## WHAT YOU NEED TO DO
Restate word for word the lines of the entries below, starting with the line that holds "植體品牌｜醫學自修室 (51, 2393)" and ending with the line that holds "بحوث (320, 1940)", and no others.
###
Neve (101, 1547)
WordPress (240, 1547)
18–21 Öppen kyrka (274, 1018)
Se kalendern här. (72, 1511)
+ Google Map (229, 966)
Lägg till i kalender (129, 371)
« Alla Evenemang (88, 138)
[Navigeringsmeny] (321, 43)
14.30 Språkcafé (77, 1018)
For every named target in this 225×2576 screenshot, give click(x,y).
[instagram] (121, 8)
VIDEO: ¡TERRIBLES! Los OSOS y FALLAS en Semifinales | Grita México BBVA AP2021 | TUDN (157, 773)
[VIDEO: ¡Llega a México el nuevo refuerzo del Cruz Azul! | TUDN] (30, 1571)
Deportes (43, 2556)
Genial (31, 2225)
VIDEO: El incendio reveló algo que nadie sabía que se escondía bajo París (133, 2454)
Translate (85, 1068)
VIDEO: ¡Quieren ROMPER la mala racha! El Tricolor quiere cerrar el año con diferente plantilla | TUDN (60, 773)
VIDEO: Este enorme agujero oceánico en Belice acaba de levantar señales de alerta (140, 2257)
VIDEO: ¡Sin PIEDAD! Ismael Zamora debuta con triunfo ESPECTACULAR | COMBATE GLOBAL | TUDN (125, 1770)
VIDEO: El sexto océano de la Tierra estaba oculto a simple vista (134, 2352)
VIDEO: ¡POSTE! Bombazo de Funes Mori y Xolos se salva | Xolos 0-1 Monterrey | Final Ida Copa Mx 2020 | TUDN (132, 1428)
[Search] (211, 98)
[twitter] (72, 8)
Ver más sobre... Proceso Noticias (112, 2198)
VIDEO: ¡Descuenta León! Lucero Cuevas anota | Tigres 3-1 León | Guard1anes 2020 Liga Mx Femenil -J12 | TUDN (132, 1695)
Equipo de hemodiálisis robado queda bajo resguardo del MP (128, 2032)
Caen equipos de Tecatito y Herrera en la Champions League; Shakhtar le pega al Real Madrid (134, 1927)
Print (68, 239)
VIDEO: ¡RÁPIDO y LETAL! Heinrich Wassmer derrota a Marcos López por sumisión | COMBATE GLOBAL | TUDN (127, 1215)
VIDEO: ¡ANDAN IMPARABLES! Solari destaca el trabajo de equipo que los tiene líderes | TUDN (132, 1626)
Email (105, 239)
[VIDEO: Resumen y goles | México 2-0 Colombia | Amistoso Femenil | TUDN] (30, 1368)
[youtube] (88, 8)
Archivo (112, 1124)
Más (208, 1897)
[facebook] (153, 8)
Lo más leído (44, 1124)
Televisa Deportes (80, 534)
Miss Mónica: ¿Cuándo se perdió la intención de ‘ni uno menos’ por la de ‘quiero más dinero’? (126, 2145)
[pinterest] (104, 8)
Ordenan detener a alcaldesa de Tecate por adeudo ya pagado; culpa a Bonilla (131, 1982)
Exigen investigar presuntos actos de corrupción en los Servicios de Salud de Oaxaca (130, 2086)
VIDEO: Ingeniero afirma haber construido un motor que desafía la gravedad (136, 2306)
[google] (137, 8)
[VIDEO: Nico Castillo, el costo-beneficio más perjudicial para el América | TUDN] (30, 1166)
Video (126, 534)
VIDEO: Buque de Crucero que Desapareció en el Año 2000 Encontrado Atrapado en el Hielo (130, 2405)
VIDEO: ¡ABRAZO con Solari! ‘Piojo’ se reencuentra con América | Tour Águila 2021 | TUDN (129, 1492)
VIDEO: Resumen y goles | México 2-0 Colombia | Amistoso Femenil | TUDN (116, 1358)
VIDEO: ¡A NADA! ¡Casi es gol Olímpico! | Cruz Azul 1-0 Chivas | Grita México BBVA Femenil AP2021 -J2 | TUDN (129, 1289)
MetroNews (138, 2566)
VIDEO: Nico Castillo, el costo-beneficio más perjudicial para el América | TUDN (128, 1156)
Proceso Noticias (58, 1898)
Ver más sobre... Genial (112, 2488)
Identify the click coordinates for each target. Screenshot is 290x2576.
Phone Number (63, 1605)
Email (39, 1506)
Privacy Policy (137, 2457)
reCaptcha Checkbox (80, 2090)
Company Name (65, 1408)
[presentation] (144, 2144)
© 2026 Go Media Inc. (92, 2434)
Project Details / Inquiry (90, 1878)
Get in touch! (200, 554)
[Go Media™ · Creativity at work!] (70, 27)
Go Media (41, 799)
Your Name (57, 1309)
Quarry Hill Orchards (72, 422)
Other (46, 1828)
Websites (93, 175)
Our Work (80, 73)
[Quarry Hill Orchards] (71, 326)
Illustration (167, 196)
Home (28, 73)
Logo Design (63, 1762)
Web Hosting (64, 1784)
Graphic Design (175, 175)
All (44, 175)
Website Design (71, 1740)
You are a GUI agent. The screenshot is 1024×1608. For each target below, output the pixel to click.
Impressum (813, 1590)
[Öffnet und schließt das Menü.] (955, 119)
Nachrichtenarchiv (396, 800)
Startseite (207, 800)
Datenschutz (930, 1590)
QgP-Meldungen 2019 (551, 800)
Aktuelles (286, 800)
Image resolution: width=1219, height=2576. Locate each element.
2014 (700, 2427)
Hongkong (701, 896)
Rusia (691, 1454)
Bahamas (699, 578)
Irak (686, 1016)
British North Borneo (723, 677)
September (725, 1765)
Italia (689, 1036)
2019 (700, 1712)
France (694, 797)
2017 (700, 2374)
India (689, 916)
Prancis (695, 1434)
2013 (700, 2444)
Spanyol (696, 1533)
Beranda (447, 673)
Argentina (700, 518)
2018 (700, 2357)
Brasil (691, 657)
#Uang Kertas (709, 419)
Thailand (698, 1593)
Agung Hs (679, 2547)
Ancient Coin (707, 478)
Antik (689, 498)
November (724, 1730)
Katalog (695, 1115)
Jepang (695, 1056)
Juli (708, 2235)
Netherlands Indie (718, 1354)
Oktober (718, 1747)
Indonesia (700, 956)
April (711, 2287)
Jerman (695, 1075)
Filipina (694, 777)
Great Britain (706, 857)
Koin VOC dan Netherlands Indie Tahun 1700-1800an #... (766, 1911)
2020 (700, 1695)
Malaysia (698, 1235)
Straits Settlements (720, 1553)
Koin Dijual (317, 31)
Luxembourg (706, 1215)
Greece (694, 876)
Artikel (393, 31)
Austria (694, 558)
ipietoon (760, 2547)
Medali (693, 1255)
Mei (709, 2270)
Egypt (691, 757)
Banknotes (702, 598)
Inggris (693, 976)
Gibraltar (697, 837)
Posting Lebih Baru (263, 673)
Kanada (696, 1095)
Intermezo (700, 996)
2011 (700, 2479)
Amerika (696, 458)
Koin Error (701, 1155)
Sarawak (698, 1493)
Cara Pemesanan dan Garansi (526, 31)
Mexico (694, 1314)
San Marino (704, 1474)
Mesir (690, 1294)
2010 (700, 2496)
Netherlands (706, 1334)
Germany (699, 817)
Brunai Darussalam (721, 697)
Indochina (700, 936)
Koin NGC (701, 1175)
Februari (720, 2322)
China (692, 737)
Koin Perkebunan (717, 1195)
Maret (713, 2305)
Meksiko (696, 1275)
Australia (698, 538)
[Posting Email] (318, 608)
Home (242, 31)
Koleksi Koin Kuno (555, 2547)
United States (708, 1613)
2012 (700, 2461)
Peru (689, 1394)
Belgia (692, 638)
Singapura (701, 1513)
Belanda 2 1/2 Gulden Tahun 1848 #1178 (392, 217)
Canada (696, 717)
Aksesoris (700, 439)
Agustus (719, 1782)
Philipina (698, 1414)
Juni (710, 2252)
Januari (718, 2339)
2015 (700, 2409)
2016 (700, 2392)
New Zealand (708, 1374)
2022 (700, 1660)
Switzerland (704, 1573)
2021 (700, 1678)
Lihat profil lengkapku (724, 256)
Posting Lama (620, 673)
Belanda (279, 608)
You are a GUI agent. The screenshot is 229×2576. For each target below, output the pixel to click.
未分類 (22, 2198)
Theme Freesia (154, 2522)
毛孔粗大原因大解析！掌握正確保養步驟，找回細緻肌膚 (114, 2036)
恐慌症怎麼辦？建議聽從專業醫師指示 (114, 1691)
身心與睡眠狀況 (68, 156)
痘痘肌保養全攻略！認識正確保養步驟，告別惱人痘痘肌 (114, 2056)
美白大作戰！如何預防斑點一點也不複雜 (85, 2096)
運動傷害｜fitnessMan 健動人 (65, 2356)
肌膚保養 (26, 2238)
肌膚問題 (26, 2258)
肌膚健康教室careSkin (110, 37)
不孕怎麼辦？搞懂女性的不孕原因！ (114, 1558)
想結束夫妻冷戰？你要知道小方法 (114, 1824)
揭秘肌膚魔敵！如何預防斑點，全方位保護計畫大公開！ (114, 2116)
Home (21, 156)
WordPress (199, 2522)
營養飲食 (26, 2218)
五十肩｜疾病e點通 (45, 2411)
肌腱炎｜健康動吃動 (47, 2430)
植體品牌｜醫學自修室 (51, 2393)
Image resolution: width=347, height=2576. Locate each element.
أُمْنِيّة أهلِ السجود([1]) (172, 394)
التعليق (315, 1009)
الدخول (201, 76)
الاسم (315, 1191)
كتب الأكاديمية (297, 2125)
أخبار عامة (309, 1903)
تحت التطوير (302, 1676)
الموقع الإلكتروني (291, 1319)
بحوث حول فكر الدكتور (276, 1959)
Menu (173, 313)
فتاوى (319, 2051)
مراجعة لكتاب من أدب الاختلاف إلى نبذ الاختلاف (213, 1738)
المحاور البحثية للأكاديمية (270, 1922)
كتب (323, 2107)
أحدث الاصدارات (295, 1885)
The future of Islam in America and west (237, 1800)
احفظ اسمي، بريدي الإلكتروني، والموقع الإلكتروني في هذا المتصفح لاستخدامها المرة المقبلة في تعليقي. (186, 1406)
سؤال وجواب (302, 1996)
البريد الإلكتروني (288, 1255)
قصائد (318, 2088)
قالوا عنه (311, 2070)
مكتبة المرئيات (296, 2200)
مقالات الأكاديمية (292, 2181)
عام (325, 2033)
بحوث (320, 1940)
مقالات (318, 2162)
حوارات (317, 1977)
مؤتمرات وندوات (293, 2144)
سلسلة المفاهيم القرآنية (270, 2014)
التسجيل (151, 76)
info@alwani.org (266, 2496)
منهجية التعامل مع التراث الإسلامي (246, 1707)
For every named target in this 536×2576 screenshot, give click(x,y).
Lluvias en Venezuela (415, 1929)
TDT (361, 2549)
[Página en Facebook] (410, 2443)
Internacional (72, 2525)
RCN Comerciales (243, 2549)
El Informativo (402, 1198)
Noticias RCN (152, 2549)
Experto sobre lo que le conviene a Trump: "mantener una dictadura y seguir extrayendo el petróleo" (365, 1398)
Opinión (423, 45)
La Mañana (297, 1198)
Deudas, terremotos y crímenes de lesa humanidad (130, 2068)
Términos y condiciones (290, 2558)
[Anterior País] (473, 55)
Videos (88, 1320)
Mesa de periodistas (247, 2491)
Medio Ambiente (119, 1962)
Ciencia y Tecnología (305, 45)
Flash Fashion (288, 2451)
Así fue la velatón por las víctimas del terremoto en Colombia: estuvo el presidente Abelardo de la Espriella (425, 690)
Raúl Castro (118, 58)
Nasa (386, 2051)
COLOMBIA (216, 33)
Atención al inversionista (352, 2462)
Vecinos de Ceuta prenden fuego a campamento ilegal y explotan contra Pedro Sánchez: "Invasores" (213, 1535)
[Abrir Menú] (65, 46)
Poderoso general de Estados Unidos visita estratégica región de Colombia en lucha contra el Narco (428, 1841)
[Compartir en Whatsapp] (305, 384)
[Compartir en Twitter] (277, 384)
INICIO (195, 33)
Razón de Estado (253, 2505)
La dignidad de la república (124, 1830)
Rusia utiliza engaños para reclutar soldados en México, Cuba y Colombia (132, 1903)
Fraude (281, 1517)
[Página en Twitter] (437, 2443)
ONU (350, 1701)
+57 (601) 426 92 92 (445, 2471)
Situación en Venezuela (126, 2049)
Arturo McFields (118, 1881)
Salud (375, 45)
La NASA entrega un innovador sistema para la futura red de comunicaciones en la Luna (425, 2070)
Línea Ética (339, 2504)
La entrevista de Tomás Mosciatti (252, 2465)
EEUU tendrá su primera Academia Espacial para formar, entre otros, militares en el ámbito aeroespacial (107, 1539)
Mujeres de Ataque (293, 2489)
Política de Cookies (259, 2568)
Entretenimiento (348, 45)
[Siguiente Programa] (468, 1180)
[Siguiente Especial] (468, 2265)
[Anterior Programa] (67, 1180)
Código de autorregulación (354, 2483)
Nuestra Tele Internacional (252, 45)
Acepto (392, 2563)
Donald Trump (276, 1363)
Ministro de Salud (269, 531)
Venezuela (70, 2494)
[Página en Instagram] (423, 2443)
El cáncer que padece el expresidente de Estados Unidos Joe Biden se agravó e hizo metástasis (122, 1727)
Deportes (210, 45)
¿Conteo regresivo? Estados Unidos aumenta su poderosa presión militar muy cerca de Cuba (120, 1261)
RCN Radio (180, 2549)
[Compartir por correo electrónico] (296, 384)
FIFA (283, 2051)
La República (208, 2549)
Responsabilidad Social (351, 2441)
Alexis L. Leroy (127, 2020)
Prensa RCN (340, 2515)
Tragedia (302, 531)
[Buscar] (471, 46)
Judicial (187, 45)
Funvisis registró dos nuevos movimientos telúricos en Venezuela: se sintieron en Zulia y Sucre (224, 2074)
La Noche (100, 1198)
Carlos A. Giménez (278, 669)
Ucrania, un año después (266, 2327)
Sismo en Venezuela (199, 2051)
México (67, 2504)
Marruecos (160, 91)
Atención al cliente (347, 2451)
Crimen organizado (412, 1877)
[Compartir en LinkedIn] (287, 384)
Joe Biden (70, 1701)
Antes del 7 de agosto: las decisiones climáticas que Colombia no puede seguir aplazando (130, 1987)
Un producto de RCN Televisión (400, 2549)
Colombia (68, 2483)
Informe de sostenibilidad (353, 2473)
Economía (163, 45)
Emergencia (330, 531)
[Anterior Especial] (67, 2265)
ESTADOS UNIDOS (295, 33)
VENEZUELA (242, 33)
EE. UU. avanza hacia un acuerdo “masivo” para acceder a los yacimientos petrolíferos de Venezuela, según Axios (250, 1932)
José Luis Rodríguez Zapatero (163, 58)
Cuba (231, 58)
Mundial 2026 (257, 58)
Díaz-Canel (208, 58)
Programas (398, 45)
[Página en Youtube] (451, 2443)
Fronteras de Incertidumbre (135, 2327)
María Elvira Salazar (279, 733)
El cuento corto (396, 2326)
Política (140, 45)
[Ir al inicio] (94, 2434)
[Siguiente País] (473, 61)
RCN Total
###
## TASK OUTPUT
植體品牌｜醫學自修室 (51, 2393)
Image resolution: width=347, height=2576. Locate each element.
أُمْنِيّة أهلِ السجود([1]) (172, 394)
التعليق (315, 1009)
الدخول (201, 76)
الاسم (315, 1191)
كتب الأكاديمية (297, 2125)
أخبار عامة (309, 1903)
تحت التطوير (302, 1676)
الموقع الإلكتروني (291, 1319)
بحوث حول فكر الدكتور (276, 1959)
Menu (173, 313)
فتاوى (319, 2051)
مراجعة لكتاب من أدب الاختلاف إلى نبذ الاختلاف (213, 1738)
المحاور البحثية للأكاديمية (270, 1922)
كتب (323, 2107)
أحدث الاصدارات (295, 1885)
The future of Islam in America and west (237, 1800)
احفظ اسمي، بريدي الإلكتروني، والموقع الإلكتروني في هذا المتصفح لاستخدامها المرة المقبلة في تعليقي. (186, 1406)
سؤال وجواب (302, 1996)
البريد الإلكتروني (288, 1255)
قصائد (318, 2088)
قالوا عنه (311, 2070)
مكتبة المرئيات (296, 2200)
مقالات الأكاديمية (292, 2181)
عام (325, 2033)
بحوث (320, 1940)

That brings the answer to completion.